Just 365 days ago we stood shell shocked and jetlagged on a train platform wondering what the hell we had gotten ourselves into. Admittedly we still have these moments. Heck, I had one the other day when the TV went on the fritz and John was still in Qatar and I had to get tech support from him via Skype. But over the last year we've grown a lot, experienced a whole heap of things we would not have otherwise and overall just enjoyed the rollercoaster of good, bad and 'ohmegee' that this is. The things we've learned could fill volumes. Although I've managed to capture the highlights in four posts thus far. So at 365 days, here's what we've learned:

Lessons from Switzerland

  1. Canada doesn't feel like home anymore. It's a place where we know people, it's where our family is, it's where our cat/cuddle monster Inspector Dylan Tiger is, and it's where we have history – but it's not home any more. It's a nice place to visit but it's not where our life is anymore. Sure, some of our stuff is there but stuff doesn't equal home. Home equals where we are together.

  2. Sometimes you have to do things that scare the hell out of you. And I'm not talking about moving here, I'm talking about kayaking. You can read about it in more detail here. But sometimes doing the thing that keeps you awake at night because you're scared turns out to be awesome and causes a trickle effect of wanting to do that and other things that scare you again.

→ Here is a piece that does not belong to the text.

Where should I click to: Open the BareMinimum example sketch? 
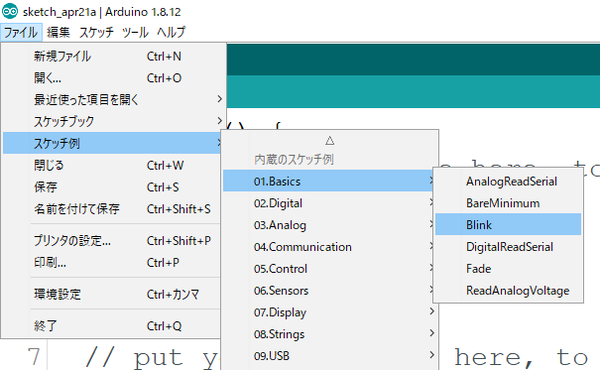[508, 203]
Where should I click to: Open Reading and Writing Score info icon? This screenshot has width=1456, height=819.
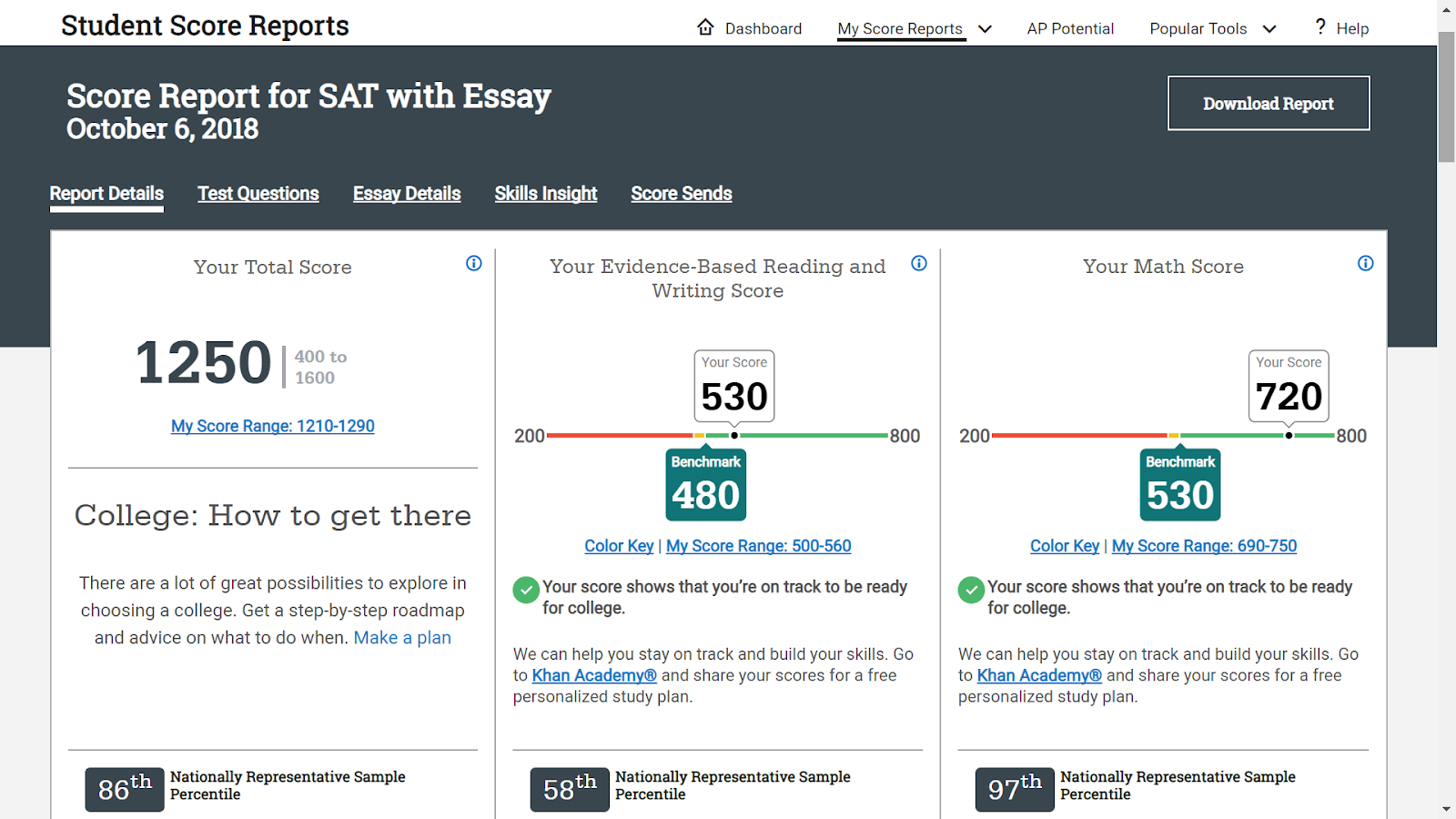pyautogui.click(x=919, y=263)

  3. One of you will lose your identity. Usually it's the trailing spouse. I've been reduced to John's wife. Seriously. His name is even on my diplomatic permit. There was a grieving process associated with this. It's also something I've come to realise John will never understand. He'll want to but he won't. But at the same time it's a rare gift to be allowed to recreate your identity. Some days I'm wonder woman... other days... I'm just a trailing wife trying to write a book.

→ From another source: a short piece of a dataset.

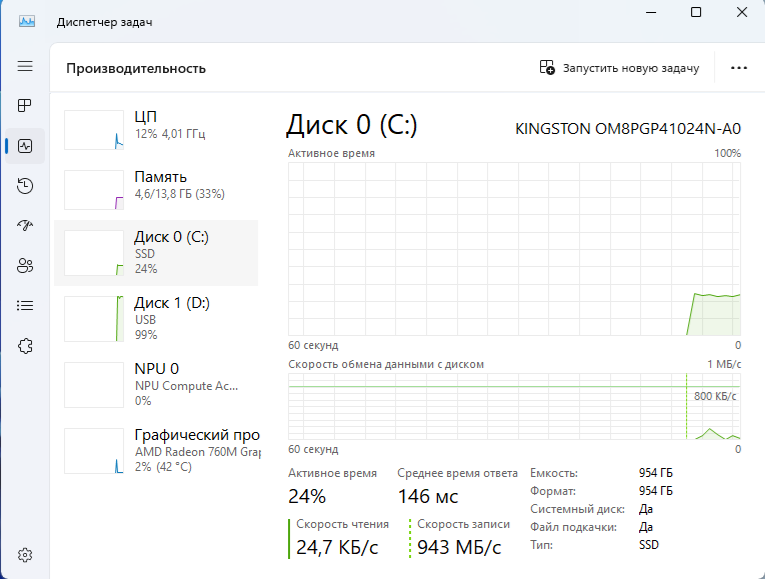765x579 pixels.
Task: Click the disk transfer rate graph
Action: tap(514, 405)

  4. Swiss confederation has been around for 700 years. But the Swiss National Day (think Canada Day or Independence day but Swiss) has only been around for the last century. The more you know.

  5. Operating in two languages eventually becomes second nature.

  6. We've assimilated... we hate tourists. My word do we hate tourists. They get in the way, they're annoying. They stop dead in front of you to take pictures. They walk slowly... even slower than the Swiss, which I didn't think was possible. Recently I embarrassed a group of teenage girls in H&M. I was doing a little shopping when I overheard them talking in English about my shoes. I was wearing these. They're amazing. But anyway, they were talking about them. They looked weird. They wouldn't be caught dead in those. Blah blah teenage angst blah. I turned and said, "I speak English." I'm fairly sure one of them wet themselves. "But you're in Switzerland!" was their genius reply. "Yeah...but I'm Canadian." I'm fairly sure they died a little as they slunk off to the underwear department.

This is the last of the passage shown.